** begin RECORDS TO USE **

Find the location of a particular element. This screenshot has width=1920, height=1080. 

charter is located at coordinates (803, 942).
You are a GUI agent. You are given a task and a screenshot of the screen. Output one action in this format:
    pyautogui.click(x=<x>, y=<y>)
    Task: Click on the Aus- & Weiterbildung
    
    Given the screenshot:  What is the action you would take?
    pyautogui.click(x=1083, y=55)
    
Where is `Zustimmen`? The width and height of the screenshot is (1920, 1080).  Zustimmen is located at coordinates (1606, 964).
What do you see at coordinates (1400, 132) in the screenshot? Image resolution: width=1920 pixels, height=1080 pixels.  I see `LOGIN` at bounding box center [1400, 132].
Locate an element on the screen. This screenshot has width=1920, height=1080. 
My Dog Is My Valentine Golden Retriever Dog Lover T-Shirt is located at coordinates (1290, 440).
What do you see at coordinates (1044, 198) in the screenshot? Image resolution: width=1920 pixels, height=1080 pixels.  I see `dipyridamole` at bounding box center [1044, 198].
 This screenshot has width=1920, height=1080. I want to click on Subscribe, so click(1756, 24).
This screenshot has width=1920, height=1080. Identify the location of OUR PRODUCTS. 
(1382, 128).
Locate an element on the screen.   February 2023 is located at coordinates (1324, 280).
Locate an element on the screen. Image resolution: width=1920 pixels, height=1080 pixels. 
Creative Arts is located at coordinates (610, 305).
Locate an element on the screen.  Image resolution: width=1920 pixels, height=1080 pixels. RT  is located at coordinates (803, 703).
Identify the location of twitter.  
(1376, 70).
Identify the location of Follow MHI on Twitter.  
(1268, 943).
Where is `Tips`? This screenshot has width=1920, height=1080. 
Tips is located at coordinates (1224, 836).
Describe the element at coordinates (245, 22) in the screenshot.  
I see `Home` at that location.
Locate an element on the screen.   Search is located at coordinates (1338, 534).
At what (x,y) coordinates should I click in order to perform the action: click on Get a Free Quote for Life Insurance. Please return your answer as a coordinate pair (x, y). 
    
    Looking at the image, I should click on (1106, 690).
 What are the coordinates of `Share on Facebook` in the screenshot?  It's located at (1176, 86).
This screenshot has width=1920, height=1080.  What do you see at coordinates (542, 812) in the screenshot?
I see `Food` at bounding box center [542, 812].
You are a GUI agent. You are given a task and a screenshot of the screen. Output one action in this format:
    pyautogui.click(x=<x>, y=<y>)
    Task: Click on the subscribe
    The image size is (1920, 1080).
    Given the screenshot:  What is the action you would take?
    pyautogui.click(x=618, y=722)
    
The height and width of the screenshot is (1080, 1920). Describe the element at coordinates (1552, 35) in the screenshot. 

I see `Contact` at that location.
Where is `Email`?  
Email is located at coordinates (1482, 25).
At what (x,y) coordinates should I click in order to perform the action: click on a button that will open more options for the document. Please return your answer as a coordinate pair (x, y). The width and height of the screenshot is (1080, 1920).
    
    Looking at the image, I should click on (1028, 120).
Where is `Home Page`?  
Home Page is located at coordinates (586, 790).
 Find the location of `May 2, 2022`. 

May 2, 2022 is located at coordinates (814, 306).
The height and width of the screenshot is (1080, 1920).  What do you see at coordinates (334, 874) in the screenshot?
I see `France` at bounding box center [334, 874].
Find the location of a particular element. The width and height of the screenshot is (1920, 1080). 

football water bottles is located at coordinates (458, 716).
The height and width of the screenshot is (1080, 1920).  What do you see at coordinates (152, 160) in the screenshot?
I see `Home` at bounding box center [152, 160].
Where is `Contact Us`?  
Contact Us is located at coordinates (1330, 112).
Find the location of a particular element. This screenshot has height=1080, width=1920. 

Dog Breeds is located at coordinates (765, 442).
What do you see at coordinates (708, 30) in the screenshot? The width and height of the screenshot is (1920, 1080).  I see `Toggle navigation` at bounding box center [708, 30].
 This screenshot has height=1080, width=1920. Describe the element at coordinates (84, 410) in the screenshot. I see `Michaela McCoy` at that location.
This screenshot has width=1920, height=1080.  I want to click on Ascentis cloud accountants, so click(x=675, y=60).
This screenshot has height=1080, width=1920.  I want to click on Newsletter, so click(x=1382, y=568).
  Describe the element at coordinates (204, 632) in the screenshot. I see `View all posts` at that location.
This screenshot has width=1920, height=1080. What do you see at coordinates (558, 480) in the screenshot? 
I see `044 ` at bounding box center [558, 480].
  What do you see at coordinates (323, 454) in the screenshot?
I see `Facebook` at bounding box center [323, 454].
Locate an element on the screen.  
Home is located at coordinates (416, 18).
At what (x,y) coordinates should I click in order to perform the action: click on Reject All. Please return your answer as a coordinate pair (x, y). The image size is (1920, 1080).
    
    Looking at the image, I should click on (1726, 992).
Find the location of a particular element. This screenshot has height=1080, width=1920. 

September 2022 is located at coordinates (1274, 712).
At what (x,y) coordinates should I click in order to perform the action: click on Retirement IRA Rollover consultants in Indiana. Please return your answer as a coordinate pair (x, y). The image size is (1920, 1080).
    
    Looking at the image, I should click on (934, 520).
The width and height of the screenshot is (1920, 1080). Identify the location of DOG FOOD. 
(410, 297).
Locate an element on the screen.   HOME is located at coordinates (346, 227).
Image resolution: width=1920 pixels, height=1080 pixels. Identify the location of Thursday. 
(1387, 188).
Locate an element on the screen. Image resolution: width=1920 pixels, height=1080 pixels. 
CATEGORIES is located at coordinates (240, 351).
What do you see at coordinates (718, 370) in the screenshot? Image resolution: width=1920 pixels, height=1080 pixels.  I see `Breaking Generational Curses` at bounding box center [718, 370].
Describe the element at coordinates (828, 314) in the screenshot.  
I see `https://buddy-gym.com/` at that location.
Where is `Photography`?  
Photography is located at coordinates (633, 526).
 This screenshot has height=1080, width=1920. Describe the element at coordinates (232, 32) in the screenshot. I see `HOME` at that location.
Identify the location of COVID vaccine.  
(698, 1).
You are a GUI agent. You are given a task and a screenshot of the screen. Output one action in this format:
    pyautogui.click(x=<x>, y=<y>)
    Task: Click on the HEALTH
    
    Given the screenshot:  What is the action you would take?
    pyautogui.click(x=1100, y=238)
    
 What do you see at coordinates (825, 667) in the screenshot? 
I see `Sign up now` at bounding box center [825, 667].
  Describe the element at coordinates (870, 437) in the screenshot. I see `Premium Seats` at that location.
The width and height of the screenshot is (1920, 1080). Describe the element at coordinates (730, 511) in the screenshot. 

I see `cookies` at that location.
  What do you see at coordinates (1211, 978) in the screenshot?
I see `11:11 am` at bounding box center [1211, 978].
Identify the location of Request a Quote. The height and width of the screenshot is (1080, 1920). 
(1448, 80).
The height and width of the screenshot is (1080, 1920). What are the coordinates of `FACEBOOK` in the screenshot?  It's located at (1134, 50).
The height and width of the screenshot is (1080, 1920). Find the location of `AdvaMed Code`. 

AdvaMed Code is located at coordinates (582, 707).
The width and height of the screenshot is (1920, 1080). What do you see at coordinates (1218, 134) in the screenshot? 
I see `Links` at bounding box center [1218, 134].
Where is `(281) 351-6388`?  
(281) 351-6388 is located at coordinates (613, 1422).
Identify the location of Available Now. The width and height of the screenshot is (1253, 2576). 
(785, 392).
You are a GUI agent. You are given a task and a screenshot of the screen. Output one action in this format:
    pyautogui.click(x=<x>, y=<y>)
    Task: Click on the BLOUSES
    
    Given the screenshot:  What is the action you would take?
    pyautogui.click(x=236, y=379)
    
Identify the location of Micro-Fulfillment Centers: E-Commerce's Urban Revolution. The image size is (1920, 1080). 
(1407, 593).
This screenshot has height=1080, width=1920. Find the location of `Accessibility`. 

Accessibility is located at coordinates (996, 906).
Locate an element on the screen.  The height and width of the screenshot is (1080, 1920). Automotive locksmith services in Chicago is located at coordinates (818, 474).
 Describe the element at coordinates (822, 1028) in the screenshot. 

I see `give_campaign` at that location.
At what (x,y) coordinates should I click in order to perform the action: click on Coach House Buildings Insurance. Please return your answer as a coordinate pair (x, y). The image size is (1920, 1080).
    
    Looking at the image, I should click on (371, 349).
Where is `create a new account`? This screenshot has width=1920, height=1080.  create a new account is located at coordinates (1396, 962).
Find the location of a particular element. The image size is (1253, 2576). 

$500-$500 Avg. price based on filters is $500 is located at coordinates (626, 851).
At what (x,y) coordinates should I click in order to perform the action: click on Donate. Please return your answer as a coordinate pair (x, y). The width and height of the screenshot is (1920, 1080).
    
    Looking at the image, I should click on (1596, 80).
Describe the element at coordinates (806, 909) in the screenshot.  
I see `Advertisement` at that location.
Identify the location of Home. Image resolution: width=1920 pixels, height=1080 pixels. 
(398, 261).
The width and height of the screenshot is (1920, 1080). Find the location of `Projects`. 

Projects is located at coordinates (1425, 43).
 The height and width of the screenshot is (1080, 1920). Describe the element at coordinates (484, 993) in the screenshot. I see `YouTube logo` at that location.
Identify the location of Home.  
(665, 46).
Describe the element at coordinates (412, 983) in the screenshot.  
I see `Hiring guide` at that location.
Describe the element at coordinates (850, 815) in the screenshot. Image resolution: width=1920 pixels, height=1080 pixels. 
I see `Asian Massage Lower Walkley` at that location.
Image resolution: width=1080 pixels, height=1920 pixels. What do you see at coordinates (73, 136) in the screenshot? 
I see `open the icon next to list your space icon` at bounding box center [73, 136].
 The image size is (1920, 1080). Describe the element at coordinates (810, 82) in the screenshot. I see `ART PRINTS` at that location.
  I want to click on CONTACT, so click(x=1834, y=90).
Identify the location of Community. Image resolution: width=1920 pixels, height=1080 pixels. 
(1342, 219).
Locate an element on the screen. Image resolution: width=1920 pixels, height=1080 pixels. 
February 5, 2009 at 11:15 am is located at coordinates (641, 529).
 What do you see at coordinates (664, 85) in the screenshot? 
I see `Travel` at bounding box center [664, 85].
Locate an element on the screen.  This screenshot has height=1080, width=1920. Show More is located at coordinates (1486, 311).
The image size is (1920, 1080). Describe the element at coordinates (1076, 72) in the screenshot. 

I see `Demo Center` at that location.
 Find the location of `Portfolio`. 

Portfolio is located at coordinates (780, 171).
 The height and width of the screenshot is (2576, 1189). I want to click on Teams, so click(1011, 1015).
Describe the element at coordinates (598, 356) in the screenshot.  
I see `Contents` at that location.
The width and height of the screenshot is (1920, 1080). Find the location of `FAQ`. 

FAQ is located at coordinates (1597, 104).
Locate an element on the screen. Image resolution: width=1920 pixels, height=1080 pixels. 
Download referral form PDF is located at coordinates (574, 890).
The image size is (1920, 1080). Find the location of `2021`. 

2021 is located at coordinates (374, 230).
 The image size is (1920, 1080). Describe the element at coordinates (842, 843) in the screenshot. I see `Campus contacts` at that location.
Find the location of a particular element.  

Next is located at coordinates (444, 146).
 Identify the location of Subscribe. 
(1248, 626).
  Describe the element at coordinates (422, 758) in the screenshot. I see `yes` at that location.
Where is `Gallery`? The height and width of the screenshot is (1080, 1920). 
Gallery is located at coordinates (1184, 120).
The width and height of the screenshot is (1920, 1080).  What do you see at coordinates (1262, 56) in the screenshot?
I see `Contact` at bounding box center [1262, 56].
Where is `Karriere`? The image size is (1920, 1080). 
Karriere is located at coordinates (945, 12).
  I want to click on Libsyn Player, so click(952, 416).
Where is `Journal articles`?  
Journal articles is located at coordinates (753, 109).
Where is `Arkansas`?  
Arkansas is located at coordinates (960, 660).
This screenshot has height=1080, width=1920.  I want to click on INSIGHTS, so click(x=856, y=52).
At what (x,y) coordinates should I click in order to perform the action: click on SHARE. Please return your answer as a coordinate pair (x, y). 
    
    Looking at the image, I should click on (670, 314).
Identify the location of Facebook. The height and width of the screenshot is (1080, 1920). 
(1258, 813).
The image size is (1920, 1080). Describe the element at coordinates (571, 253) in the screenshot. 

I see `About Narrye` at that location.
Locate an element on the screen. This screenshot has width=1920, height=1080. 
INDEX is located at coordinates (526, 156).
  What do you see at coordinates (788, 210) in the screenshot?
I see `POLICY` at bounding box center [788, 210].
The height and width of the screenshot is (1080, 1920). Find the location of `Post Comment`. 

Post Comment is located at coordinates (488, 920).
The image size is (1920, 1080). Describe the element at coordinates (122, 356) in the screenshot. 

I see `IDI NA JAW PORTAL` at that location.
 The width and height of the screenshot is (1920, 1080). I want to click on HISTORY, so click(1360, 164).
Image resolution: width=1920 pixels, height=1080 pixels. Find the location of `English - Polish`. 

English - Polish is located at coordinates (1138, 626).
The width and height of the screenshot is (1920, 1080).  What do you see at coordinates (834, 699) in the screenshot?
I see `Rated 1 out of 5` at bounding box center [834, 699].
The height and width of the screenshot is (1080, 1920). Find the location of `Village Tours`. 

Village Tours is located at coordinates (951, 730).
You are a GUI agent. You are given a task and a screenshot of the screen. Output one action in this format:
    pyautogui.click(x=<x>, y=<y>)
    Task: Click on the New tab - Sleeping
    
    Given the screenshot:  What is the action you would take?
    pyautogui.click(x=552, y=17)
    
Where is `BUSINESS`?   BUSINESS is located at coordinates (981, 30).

** end RECORDS TO USE **

Repeat the records verbatim, starting at the first line and continuing through the line that contains "charter is located at coordinates (803, 942).".

Find the location of a particular element. This screenshot has width=1920, height=1080. 

charter is located at coordinates (803, 942).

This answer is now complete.